AFP detection is helpful in the differential diagnosis of malignant and benign teratomas before surgery and is an important indicator for monitoring metastasis and recurrence after surgery [9]. However, AFP may increase physiologically in patients younger than 12 months, reducing its diagnostic value. Ross et al. reported that although the AFP level of testicular teratomas under 1 year of age is increased physiologically, it is usually below 100 ng/ml [16], which is consistent with our research results.

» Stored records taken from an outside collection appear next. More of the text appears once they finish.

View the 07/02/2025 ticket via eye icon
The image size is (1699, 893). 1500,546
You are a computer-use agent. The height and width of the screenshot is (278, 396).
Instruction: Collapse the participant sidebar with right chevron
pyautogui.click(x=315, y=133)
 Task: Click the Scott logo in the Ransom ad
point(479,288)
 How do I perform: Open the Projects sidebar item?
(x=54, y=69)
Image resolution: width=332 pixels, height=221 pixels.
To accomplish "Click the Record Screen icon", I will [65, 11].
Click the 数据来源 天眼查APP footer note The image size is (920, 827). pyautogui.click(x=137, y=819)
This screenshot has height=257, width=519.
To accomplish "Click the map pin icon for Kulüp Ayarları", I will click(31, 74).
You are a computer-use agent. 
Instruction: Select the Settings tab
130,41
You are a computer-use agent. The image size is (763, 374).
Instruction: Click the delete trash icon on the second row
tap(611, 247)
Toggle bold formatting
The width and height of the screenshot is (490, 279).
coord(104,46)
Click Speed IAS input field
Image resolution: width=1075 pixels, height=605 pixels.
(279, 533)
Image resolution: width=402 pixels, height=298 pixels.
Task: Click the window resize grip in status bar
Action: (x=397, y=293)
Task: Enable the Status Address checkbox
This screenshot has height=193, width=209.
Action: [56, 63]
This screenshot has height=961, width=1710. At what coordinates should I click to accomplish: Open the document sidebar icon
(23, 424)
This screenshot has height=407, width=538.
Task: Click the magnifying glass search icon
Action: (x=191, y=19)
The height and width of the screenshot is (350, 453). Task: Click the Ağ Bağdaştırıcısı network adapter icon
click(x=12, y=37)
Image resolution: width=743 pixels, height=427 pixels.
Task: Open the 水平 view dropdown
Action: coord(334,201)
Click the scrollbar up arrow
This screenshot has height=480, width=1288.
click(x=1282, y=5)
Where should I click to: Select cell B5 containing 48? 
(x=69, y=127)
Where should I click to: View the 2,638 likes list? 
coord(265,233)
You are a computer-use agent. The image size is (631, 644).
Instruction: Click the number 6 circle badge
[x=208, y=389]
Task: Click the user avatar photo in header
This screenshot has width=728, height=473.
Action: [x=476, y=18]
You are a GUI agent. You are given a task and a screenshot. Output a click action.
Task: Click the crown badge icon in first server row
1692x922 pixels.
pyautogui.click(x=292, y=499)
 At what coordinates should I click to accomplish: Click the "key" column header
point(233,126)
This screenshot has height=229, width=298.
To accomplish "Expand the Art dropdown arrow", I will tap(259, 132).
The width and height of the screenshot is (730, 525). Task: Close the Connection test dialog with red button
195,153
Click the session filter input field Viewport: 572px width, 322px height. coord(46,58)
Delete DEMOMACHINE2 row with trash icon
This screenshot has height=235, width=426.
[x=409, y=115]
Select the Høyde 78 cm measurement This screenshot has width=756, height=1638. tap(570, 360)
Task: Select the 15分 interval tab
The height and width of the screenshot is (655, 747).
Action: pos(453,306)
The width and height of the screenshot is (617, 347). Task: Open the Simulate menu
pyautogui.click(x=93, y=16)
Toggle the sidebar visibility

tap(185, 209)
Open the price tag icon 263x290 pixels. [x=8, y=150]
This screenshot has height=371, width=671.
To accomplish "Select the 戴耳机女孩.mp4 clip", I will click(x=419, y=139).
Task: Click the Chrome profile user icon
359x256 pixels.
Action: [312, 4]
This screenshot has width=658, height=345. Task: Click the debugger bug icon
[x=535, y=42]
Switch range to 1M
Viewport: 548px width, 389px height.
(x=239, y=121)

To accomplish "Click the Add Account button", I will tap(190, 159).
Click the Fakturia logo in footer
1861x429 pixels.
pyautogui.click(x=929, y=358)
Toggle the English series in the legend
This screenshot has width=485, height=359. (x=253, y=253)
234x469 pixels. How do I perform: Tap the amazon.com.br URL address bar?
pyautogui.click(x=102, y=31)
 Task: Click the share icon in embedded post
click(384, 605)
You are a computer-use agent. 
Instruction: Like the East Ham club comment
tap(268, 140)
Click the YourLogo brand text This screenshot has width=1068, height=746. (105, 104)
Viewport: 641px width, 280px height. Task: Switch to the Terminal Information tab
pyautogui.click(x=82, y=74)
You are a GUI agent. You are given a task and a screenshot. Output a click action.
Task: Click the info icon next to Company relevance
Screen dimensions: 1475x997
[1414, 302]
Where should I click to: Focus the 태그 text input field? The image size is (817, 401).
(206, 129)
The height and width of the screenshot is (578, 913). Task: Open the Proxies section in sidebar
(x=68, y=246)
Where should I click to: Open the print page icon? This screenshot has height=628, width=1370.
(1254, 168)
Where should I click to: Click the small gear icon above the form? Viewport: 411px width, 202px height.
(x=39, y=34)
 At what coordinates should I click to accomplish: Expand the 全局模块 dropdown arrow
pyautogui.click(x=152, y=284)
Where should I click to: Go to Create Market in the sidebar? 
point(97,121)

Our study has some limitations. It is a retrospective study with potential selection bias. The operation was performed by multiple surgeons, and the choice of surgical techniques may affect the results. In addition, the testicular teratomas in this study were not classified according to the new pathology guidelines proposed by the World Health Organization in 2016 [17], reducing the generalizability of the results compared to testicular teratomas classified according to the new pathology guidelines.

Conclusions

Testicular-sparing surgery is the first choice for prepubertal testicular teratomas, and tumor size should not be a determinative factor for testicular-sparing surgery. Testicular-sparing surgery requires frozen sections to avoid unnecessary reoperation. Compared with people with a normal testicular position, patients with immature teratomas and cryptorchidism are more likely to have tumor recurrence or metastasis after surgery. Therefore, these patients should be followed up closely in the first year after surgery. The scrotal approach is safe and well-tolerated for prepubertal testicular teratomas.